## What the task asks
Without leaving anything out, print every line of the data.

## Source material
==================================================
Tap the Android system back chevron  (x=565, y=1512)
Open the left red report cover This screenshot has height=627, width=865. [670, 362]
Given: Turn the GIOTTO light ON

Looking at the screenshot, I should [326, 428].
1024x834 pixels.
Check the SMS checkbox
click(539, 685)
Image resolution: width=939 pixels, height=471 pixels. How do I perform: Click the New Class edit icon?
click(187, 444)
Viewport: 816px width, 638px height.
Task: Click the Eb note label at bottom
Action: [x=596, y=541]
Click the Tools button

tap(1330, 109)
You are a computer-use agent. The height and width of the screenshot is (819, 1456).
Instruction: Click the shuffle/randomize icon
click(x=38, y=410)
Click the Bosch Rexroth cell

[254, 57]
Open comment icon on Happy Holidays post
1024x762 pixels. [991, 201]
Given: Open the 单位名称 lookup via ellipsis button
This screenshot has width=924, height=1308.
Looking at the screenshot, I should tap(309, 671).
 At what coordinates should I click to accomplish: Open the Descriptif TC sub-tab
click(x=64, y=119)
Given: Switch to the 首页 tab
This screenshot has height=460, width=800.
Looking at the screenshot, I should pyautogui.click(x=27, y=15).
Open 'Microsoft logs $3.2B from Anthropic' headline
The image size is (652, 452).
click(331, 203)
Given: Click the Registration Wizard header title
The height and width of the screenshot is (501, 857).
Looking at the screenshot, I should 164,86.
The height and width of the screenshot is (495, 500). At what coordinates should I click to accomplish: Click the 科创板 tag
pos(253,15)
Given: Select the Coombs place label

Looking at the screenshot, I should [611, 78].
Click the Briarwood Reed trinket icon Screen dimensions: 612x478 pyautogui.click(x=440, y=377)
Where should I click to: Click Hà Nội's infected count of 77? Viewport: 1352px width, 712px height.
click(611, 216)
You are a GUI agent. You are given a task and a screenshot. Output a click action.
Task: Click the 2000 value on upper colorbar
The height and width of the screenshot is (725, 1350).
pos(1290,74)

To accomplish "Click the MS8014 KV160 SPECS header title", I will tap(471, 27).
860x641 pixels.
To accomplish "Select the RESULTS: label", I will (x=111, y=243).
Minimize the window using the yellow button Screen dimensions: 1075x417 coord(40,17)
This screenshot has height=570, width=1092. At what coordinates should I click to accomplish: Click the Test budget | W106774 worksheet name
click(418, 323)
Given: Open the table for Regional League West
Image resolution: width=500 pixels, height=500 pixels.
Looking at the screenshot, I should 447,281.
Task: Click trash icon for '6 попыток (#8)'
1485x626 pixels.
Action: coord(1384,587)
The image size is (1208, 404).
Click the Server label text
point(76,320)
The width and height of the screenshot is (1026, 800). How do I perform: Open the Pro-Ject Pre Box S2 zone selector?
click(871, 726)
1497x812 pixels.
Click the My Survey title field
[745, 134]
==================================================
## Exercise response
Tap the Android system back chevron  (x=565, y=1512)
Open the left red report cover This screenshot has height=627, width=865. [670, 362]
Given: Turn the GIOTTO light ON

Looking at the screenshot, I should [326, 428].
1024x834 pixels.
Check the SMS checkbox
click(539, 685)
Image resolution: width=939 pixels, height=471 pixels. How do I perform: Click the New Class edit icon?
click(187, 444)
Viewport: 816px width, 638px height.
Task: Click the Eb note label at bottom
Action: [x=596, y=541]
Click the Tools button

tap(1330, 109)
You are a computer-use agent. The height and width of the screenshot is (819, 1456).
Instruction: Click the shuffle/randomize icon
click(x=38, y=410)
Click the Bosch Rexroth cell

[254, 57]
Open comment icon on Happy Holidays post
1024x762 pixels. [991, 201]
Given: Open the 单位名称 lookup via ellipsis button
This screenshot has width=924, height=1308.
Looking at the screenshot, I should tap(309, 671).
 At what coordinates should I click to accomplish: Open the Descriptif TC sub-tab
click(x=64, y=119)
Given: Switch to the 首页 tab
This screenshot has height=460, width=800.
Looking at the screenshot, I should pyautogui.click(x=27, y=15).
Open 'Microsoft logs $3.2B from Anthropic' headline
The image size is (652, 452).
click(331, 203)
Given: Click the Registration Wizard header title
The height and width of the screenshot is (501, 857).
Looking at the screenshot, I should 164,86.
The height and width of the screenshot is (495, 500). At what coordinates should I click to accomplish: Click the 科创板 tag
pos(253,15)
Given: Select the Coombs place label

Looking at the screenshot, I should [611, 78].
Click the Briarwood Reed trinket icon Screen dimensions: 612x478 pyautogui.click(x=440, y=377)
Where should I click to: Click Hà Nội's infected count of 77? Viewport: 1352px width, 712px height.
click(611, 216)
You are a GUI agent. You are given a task and a screenshot. Output a click action.
Task: Click the 2000 value on upper colorbar
The height and width of the screenshot is (725, 1350).
pos(1290,74)

To accomplish "Click the MS8014 KV160 SPECS header title", I will tap(471, 27).
860x641 pixels.
To accomplish "Select the RESULTS: label", I will (x=111, y=243).
Minimize the window using the yellow button Screen dimensions: 1075x417 coord(40,17)
This screenshot has height=570, width=1092. At what coordinates should I click to accomplish: Click the Test budget | W106774 worksheet name
click(418, 323)
Given: Open the table for Regional League West
Image resolution: width=500 pixels, height=500 pixels.
Looking at the screenshot, I should 447,281.
Task: Click trash icon for '6 попыток (#8)'
1485x626 pixels.
Action: coord(1384,587)
The image size is (1208, 404).
Click the Server label text
point(76,320)
The width and height of the screenshot is (1026, 800). How do I perform: Open the Pro-Ject Pre Box S2 zone selector?
click(871, 726)
1497x812 pixels.
Click the My Survey title field
[745, 134]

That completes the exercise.